Activity
Go through the data line by line from the top, retyping each exactly, and end with the line that contains "This screenshot has width=704, height=634.".

Top of Supplied data

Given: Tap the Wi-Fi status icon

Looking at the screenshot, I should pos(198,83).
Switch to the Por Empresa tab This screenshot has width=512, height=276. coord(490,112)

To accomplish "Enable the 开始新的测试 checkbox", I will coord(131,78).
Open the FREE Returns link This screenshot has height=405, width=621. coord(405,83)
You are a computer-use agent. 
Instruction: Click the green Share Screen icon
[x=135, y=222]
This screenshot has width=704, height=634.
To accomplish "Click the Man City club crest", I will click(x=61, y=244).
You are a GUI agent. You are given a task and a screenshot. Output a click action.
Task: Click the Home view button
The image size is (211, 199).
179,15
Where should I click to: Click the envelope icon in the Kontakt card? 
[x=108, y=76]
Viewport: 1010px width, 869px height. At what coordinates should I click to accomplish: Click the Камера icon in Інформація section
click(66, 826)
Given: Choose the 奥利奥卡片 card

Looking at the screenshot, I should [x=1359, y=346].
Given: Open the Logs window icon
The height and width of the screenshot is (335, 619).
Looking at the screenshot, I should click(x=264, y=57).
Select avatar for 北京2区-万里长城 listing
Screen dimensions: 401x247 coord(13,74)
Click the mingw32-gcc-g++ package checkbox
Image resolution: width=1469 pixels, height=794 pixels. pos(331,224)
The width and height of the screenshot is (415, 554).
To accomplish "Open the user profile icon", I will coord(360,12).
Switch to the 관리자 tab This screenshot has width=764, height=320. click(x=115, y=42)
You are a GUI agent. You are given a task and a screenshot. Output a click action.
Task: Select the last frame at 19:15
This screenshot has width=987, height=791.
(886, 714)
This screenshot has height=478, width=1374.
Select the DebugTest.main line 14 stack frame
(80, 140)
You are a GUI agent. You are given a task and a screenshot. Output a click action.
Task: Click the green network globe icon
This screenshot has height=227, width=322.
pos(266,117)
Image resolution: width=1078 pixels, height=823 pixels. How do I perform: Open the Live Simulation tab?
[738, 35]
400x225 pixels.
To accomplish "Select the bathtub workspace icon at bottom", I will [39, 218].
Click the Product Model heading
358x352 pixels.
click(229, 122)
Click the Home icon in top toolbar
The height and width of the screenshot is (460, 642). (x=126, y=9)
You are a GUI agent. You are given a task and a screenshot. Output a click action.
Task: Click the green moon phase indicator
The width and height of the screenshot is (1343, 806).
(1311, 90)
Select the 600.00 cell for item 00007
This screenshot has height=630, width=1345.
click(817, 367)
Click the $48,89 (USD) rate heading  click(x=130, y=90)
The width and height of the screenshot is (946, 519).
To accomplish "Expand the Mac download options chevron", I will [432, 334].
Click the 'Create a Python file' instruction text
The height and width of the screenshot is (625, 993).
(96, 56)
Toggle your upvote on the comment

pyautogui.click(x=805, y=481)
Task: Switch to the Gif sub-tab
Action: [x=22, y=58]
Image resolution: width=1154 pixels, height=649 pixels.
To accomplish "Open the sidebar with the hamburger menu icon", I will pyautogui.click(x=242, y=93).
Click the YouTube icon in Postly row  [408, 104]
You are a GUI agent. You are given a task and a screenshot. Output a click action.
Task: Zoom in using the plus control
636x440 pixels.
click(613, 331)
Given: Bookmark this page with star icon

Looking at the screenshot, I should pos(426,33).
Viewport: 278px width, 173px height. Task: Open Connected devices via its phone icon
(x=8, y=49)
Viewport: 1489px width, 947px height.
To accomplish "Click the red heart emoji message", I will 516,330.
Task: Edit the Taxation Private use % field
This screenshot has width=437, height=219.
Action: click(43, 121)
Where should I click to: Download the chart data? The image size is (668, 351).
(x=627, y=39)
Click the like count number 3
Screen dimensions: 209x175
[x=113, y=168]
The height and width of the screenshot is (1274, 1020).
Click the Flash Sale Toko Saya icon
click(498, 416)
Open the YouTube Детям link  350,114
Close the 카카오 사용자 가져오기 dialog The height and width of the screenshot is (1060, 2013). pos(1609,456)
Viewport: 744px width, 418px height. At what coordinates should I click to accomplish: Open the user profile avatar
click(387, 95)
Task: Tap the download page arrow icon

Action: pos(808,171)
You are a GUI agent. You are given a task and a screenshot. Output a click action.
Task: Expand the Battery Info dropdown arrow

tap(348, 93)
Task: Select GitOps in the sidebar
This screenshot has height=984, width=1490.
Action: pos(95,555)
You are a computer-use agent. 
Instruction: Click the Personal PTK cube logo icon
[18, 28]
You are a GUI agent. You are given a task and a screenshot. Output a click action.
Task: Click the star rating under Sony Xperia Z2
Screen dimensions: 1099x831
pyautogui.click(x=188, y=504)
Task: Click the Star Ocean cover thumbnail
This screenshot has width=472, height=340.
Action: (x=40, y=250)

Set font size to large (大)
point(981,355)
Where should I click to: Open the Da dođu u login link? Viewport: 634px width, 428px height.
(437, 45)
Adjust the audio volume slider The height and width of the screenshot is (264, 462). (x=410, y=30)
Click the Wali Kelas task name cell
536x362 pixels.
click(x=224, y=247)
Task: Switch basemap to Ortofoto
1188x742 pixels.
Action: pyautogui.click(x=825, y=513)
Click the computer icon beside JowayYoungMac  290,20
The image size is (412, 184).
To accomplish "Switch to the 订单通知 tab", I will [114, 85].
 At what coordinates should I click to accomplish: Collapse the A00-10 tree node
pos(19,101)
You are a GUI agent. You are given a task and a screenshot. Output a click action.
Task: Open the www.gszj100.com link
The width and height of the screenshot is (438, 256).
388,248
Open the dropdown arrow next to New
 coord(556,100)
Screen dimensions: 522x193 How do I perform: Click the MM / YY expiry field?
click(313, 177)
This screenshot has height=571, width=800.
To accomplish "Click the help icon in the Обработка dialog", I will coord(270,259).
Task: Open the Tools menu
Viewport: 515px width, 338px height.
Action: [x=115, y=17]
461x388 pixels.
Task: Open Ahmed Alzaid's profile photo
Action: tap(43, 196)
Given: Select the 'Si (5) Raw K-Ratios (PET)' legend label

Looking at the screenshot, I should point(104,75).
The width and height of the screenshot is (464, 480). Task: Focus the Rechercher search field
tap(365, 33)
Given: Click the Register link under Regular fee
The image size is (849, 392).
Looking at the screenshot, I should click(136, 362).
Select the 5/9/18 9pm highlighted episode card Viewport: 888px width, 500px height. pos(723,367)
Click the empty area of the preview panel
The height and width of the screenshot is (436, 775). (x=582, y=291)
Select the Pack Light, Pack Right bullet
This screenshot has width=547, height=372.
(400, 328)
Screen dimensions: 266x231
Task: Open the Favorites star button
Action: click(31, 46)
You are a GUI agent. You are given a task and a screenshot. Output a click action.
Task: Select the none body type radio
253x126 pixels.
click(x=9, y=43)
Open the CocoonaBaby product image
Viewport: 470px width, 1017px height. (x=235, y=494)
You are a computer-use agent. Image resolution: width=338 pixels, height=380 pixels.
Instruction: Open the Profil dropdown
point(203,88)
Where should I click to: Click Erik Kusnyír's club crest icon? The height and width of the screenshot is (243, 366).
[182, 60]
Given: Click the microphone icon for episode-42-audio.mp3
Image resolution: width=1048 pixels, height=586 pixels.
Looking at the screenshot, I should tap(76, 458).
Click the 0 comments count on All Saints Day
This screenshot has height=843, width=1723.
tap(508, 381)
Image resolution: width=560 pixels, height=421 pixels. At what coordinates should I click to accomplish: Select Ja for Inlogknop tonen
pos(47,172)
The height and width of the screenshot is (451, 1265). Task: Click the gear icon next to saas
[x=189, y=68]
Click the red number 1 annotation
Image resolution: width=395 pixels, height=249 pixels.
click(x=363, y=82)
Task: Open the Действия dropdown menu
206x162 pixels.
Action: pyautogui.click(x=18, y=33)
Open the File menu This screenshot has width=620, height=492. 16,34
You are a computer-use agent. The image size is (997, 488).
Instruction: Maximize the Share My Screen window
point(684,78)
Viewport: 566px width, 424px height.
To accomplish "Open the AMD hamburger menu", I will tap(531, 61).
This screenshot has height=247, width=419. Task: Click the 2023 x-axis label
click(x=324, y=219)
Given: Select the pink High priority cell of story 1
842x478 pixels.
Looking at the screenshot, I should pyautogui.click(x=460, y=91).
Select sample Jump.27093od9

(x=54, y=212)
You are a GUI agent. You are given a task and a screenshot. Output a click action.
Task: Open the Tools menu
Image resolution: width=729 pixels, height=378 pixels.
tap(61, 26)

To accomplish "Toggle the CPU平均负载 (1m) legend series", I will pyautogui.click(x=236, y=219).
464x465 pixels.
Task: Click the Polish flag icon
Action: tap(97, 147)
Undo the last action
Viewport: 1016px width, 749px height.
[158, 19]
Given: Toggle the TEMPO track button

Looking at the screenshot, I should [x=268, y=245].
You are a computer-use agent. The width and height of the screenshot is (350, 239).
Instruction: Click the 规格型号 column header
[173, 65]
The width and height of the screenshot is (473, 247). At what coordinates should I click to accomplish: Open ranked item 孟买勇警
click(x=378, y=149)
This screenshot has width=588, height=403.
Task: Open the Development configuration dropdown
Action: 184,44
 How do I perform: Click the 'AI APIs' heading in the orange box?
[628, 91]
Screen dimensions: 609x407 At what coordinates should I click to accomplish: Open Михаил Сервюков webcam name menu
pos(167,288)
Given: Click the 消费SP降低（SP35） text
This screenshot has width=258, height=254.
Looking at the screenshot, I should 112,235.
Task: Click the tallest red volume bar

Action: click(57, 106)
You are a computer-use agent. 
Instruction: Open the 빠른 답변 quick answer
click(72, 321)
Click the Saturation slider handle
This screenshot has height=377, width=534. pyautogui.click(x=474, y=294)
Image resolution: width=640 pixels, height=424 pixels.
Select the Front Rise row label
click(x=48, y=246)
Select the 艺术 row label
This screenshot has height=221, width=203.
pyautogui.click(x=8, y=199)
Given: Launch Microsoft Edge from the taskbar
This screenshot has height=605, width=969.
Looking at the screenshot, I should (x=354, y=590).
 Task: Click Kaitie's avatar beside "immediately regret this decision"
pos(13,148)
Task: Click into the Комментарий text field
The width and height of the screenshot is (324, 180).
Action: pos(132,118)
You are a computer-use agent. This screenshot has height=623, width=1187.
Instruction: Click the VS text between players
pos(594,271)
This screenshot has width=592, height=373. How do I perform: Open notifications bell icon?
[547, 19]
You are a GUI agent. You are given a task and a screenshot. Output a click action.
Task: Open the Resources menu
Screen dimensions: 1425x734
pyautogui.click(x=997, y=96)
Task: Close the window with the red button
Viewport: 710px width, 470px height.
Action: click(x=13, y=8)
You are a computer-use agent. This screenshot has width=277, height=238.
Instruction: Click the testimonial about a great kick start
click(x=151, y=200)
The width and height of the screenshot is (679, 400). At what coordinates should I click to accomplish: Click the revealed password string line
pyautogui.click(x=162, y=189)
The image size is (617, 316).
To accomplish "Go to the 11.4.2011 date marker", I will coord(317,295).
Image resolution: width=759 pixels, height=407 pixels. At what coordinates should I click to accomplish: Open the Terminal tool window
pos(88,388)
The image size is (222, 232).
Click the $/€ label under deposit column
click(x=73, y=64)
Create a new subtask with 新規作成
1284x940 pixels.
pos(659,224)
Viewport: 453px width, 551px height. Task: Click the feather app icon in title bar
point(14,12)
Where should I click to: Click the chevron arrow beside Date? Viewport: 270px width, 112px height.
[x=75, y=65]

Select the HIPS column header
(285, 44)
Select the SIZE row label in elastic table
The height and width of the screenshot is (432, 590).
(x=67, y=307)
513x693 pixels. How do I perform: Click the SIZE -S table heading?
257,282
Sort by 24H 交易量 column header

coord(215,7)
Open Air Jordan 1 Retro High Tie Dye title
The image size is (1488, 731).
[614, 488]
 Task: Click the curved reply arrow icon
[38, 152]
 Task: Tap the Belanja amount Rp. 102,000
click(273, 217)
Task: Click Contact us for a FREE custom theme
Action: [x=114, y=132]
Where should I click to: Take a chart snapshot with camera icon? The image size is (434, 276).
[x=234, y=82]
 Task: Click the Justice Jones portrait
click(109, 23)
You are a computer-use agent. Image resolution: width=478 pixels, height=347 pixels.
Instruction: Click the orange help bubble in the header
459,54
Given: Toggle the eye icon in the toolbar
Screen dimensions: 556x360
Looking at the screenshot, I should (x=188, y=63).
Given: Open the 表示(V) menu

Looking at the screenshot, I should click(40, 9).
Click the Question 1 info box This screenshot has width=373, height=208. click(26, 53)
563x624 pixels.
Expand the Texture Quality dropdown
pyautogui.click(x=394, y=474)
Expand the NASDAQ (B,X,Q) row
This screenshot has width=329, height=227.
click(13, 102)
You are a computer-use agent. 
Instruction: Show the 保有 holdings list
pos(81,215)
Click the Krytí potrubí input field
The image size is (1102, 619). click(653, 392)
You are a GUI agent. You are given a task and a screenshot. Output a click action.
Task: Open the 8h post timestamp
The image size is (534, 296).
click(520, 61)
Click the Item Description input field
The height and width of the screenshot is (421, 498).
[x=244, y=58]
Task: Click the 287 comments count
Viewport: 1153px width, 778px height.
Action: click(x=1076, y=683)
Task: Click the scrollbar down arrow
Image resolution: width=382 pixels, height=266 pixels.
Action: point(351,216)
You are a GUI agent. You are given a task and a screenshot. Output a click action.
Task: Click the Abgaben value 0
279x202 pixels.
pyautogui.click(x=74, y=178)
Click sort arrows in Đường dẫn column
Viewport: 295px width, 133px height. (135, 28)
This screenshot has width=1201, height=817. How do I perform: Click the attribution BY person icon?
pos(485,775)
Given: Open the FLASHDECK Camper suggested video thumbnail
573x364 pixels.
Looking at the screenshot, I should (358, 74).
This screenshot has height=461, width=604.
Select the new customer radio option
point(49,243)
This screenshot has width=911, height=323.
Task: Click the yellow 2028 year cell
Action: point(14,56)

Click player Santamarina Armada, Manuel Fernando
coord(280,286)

Bottom of Supplied data

Solution to the problem
Given: Tap the Wi-Fi status icon

Looking at the screenshot, I should pos(198,83).
Switch to the Por Empresa tab This screenshot has width=512, height=276. coord(490,112)

To accomplish "Enable the 开始新的测试 checkbox", I will coord(131,78).
Open the FREE Returns link This screenshot has height=405, width=621. coord(405,83)
You are a computer-use agent. 
Instruction: Click the green Share Screen icon
[x=135, y=222]
This screenshot has width=704, height=634.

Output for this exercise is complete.